Nearly 500 investors, including major league baseball players Rick Sutcliffe, Frank Tanana and Shane Rawley, are suing North Hollywood businessman Gerald L. Schulman for securities fraud, claiming they are among 4,000 people nationwide who invested $200 million in a fraudulent tax-shelter scheme Schulman devised.
The suit alleges that investors in real-estate limited partnerships organized and promoted by Schulman from 1977 to 1985 have lost or will lose $200 million in tax deductions disallowed by the Internal Revenue Service.
The lawsuit, filed Friday in U.S. District Court in Newark, N. J., alleges that investors were enticed to buy into limited partnerships that would own post offices and public utility buildings that would be leased to the government and other tenants. The suit seeks to recover the $200-million investment, plus $500 million in punitive damages, as well as to remove Schulman as general partner for the real-estate partnership and to have a receiver appointed to take over the business.

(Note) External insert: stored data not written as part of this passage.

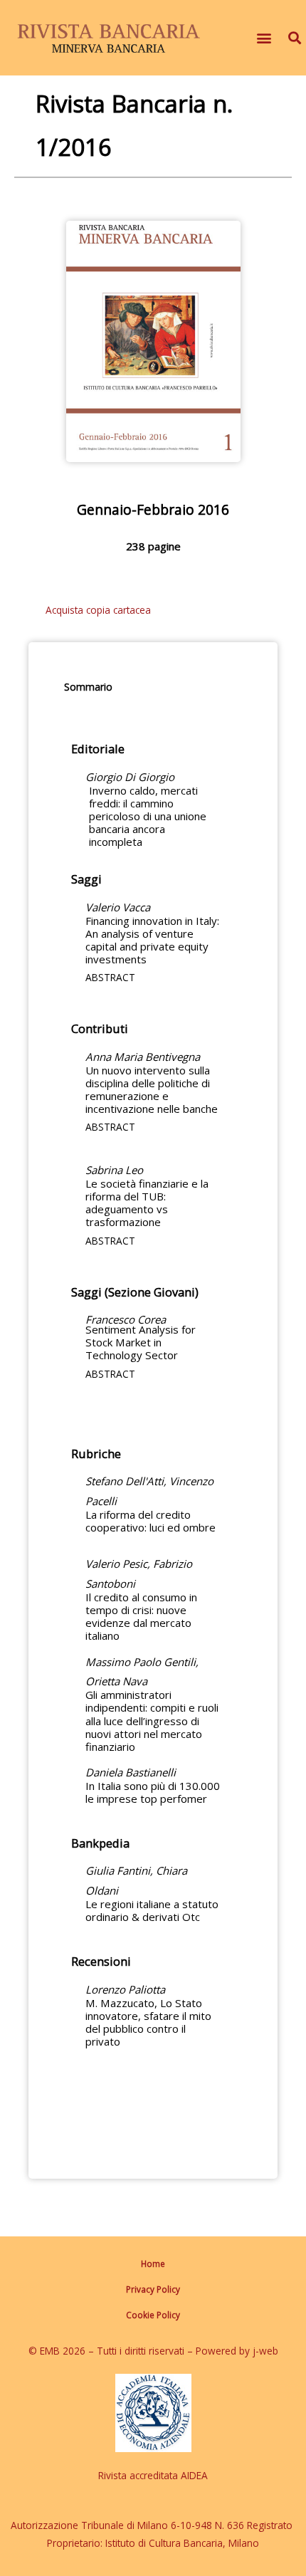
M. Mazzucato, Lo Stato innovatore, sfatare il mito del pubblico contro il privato (148, 2022)
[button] (263, 38)
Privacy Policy (153, 2289)
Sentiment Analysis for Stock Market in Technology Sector (140, 1342)
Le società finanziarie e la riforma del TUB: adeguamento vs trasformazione (147, 1202)
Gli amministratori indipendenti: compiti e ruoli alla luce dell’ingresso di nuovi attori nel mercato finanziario (151, 1720)
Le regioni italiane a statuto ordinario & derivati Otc (151, 1910)
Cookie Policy (153, 2314)
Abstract (110, 977)
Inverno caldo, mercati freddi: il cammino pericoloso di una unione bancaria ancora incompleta (147, 816)
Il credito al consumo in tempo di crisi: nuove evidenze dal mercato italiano (141, 1616)
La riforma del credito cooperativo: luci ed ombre (150, 1521)
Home (153, 2263)
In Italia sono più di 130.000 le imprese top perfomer (152, 1792)
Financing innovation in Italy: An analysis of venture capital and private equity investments (152, 939)
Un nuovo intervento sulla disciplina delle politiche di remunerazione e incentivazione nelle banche (151, 1089)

Schulman's privately held Postal Management Services firm in North Hollywood claims to be the largest manager of post office, telephone, state and federal buildings. According to one 1986 company report obtained by the Times, Postal Management Services manages buildings worth about $950 million and controls about 10% of the gross rents paid by the U.S. Postal Service.
Gary Meyers, a New Jersey attorney who represents the investors, said the case is one of the largest securities fraud cases involving tax shelters in number of investors and in the amount invested. He said each investor put up from $20,000 to as much as $800,000.
Suit Without Merit
Schulman's attorney, Bruce I. Hochman, said the lawsuit is without merit.

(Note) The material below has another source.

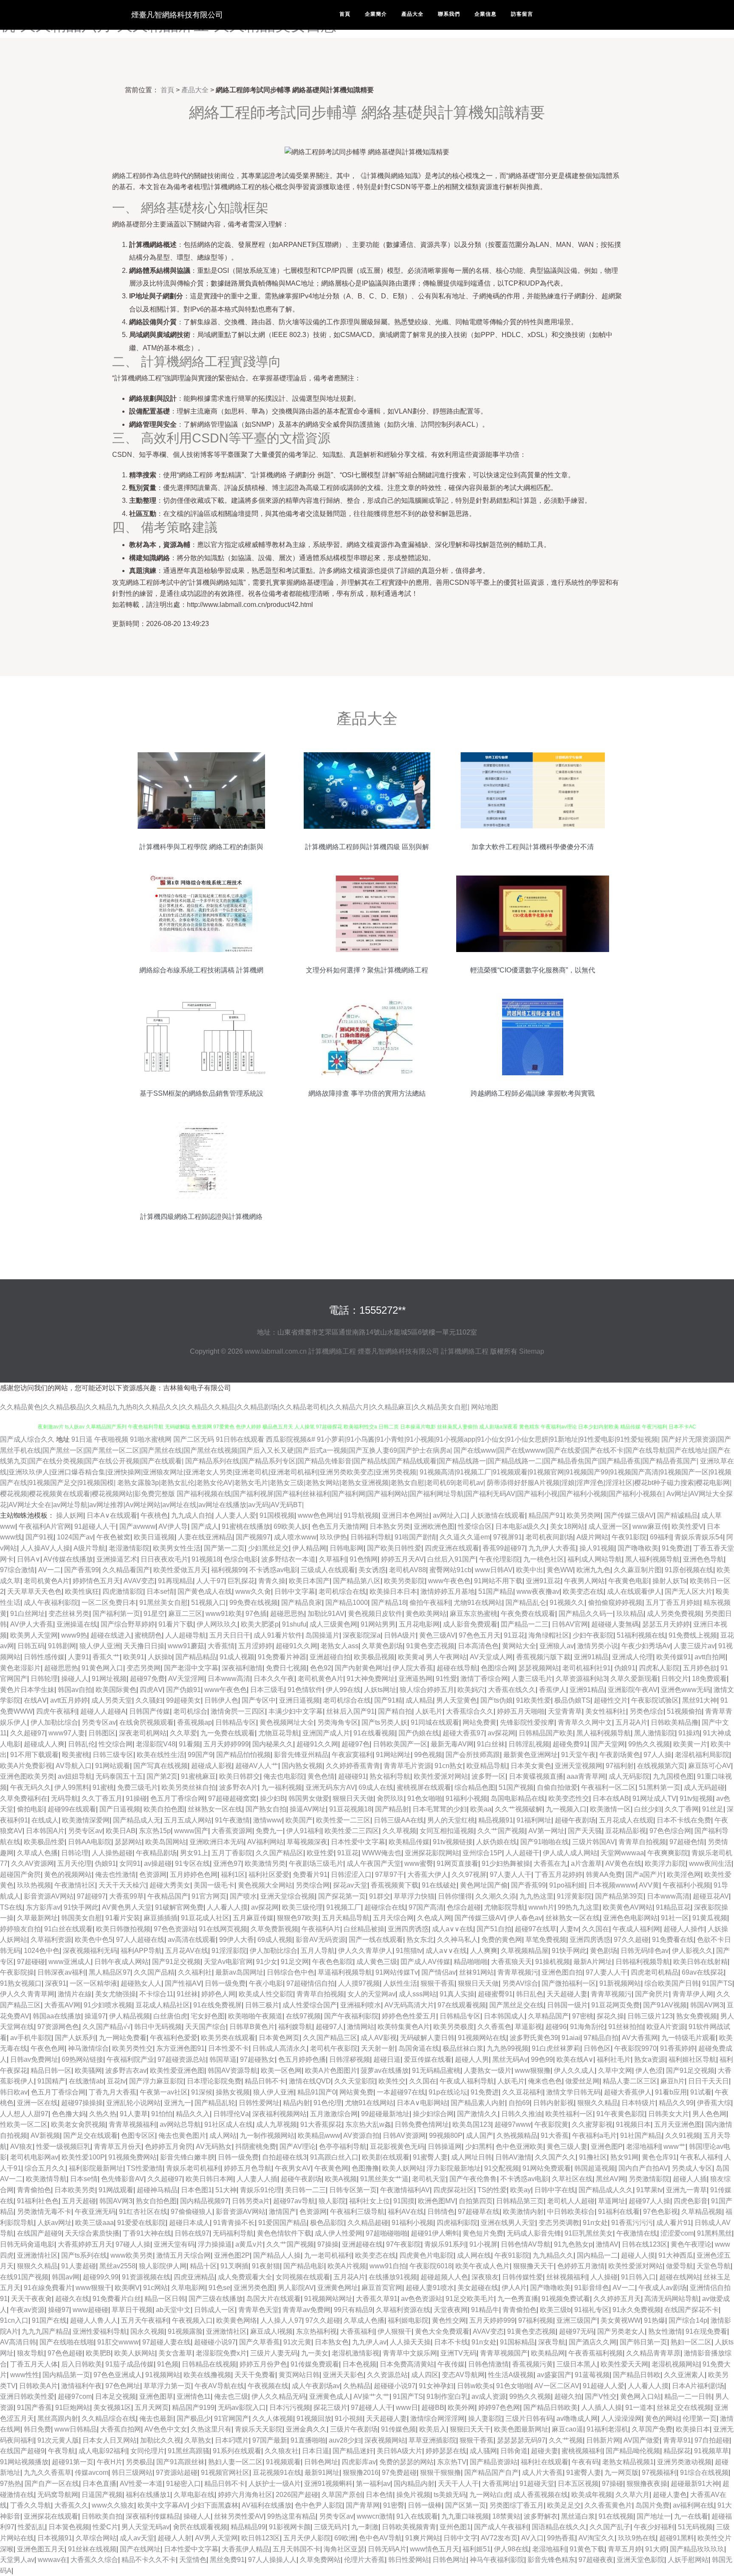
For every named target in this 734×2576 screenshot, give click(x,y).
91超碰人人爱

He said the money ultimately went toward the purchase of buildings, adding that the dispute with the IRS is basically over whether the payments should be considered down payments on properties or tax-deductible interest payments.
The investors contend that they were told the payments were tax-deductible because the money was technically used to pay interest on short-term loans purportedly used to buy buildings.
Instead, investors and federal prosecutors allege, the loans were never made. They claim that through a series of check swaps through bank accounts in the Netherlands and Panama, Schulman and his associates instead created the illusion that interest payments were being made.
Little is known about Schulman, 55, an accountant who is scheduled to go on trial Nov. 10 in U. S. District Court in Los Angeles on 20 counts of criminal tax fraud.
In March, 1986, Schulman was indicted by a federal grand jury on the charges, which stem from 91 of the partnerships he promoted. The charges were dismissed in June, 1986, by District Judge Mariana R. Pfaelzer, but reinstated in May by the 9th U. S. Circuit Court of Appeals, although it upheld the dismissal of two perjury counts.
Hochman contends that depreciation on the purchased buildings will be allowed by the IRS, that there were no penalties assessed on investors and that after the properties are sold, the IRS will allow deductions that will offset potential gains.
Key Incentive Disallowed
But Meyers said the IRS has disallowed the key incentive for investors, a big tax write-off in the first year.
The suit says Schulman was disbarred as a New York attorney in 1969, filed for personal bankruptcy in Los Angeles in 1970 and had his accounting license suspended in California for two years in 1973.
None of those problems were disclosed to investors in an offering circular, the suit claims. Hochman said he could not comment on those allegations.
Investors were primarily doctors, lawyers and executives. According to court records and attorneys, however, the 477 plaintiffs in the lawsuit include five major-league baseball players: utility man Lee Mazzilli of the New York Mets, and pitchers Rick Rhoden of the New York Yankees, Sutcliffe of the Chicago Cubs, Tanana of the Detroit Tigers and Rawley of the Philadelphia Phillies.
According to interviews with former Schulman employees, he is well-connected politically among Democrats. One of his firms, Schulman Management Co., was the second largest contributor in the San Fernando Valley to Mayor Tom Bradley during 1983 and 1984 with $8,000, according to a 1985 Times computer study of campaign contributions.
At a meeting of disgruntled investors in September, Meyers and attorney Robert P. Glickman, who jointly represent the investors filing suit, said IRS documents they obtained, which were prepared in 1984 and 1985, indicate that Schulman's net worth is more than $300 million.
Hochman accused the attorneys of inflating their estimate to get people to join in the lawsuit.
In addition to Schulman, the suit names as defendants eight individuals and 38 domestic and foreign companies with ties to him.